Requirement:
Copy the records word for word, from the start through the line containing "Looking at the screenshot, I should (423, 133).".

Given data:
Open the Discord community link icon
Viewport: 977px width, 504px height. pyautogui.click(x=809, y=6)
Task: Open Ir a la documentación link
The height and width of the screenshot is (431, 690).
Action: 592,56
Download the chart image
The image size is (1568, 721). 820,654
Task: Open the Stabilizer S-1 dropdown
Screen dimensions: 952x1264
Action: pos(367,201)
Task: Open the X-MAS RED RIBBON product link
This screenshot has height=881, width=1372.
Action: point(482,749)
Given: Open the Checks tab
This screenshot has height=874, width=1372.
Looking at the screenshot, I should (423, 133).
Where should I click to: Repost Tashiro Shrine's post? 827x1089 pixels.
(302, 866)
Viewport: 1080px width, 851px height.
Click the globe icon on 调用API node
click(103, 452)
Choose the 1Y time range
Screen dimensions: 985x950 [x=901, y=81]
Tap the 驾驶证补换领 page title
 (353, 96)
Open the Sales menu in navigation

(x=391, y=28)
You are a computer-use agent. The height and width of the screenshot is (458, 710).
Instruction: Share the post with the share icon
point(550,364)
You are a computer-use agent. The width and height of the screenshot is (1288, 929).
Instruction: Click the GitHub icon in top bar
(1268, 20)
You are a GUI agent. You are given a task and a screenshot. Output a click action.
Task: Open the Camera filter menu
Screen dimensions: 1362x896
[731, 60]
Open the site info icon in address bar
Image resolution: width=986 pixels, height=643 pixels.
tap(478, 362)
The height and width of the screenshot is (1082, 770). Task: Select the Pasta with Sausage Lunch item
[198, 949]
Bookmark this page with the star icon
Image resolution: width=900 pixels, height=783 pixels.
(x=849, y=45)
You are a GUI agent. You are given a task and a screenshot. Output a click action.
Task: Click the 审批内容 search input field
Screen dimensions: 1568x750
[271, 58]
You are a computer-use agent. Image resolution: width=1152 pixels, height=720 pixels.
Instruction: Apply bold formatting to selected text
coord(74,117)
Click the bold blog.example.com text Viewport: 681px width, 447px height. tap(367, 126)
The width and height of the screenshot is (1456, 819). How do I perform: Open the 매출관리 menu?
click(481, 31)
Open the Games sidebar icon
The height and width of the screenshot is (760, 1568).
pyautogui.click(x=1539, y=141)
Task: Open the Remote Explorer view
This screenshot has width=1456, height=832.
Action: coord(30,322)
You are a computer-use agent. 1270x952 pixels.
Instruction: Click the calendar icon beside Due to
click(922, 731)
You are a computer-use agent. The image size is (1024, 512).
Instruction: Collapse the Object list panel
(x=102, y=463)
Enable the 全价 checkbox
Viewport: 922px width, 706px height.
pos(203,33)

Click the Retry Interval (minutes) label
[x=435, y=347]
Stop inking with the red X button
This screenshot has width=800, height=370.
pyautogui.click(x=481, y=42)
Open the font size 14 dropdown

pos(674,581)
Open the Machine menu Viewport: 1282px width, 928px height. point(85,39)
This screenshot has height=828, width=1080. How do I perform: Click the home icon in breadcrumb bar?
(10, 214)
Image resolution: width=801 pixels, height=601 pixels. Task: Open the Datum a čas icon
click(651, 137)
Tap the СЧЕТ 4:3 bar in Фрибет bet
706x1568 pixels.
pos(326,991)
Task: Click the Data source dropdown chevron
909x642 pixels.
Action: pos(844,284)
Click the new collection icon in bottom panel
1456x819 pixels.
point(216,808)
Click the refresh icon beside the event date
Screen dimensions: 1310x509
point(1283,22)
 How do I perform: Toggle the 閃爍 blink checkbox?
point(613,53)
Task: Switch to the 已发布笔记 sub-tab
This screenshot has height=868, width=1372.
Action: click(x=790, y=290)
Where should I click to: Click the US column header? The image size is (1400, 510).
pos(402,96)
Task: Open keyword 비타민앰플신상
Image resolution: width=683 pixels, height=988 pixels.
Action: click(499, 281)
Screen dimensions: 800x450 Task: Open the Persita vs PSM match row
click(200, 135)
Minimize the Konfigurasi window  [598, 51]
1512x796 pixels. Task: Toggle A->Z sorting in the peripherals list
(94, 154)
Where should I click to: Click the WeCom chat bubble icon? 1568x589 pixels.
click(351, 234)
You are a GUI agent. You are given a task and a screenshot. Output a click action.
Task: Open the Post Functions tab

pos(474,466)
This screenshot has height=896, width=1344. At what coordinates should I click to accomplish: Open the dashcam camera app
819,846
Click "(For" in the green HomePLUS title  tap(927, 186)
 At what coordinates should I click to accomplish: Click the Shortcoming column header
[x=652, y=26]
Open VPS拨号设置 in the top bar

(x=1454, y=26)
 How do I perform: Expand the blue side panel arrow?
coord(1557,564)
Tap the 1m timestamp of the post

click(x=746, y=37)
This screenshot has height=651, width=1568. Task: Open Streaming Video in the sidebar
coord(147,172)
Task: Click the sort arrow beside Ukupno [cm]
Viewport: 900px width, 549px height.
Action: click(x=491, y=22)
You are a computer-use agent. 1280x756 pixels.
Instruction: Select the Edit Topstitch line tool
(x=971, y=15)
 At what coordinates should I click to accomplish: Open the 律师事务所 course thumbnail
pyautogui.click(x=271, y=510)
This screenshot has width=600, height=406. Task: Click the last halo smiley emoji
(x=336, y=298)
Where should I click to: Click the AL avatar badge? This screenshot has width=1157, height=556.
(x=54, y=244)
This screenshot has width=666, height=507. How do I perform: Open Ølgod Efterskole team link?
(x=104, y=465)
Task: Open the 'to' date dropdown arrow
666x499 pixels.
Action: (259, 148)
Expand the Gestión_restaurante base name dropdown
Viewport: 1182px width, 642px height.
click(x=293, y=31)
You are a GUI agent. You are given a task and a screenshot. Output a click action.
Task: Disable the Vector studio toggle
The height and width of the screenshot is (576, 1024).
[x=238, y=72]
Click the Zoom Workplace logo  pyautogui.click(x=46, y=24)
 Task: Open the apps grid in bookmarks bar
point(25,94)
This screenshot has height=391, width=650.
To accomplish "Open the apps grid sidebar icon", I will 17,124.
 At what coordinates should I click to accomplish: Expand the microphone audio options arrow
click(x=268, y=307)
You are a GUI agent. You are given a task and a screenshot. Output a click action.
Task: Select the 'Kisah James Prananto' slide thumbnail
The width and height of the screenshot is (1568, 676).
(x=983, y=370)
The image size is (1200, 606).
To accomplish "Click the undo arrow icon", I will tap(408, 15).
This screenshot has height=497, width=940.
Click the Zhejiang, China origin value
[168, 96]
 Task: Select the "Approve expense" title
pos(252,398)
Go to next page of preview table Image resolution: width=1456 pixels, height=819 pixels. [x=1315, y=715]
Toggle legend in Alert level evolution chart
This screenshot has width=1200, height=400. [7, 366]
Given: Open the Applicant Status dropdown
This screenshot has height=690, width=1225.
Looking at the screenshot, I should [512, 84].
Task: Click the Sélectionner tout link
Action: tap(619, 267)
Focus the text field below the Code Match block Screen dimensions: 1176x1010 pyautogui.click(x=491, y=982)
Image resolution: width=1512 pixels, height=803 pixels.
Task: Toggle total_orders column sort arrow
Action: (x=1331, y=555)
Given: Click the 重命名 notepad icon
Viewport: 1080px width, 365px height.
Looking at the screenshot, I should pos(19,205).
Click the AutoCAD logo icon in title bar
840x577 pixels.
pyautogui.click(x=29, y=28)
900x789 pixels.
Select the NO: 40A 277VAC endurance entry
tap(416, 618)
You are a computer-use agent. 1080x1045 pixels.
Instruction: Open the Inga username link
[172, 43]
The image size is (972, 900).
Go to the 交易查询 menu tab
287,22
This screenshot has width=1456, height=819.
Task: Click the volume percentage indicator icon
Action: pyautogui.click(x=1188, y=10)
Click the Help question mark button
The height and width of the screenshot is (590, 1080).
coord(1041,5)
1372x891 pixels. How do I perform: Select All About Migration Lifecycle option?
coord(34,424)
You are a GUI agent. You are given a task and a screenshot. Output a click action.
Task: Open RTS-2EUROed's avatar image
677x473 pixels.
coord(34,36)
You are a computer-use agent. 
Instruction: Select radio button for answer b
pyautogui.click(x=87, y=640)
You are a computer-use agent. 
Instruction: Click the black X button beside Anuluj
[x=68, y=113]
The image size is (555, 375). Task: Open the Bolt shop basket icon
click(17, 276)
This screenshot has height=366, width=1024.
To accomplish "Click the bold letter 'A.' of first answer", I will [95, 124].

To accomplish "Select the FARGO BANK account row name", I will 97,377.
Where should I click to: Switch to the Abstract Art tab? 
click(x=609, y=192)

Written answer:
Open the Discord community link icon
Viewport: 977px width, 504px height. pyautogui.click(x=809, y=6)
Task: Open Ir a la documentación link
The height and width of the screenshot is (431, 690).
Action: 592,56
Download the chart image
The image size is (1568, 721). 820,654
Task: Open the Stabilizer S-1 dropdown
Screen dimensions: 952x1264
Action: pos(367,201)
Task: Open the X-MAS RED RIBBON product link
This screenshot has height=881, width=1372.
Action: point(482,749)
Given: Open the Checks tab
This screenshot has height=874, width=1372.
Looking at the screenshot, I should (423, 133).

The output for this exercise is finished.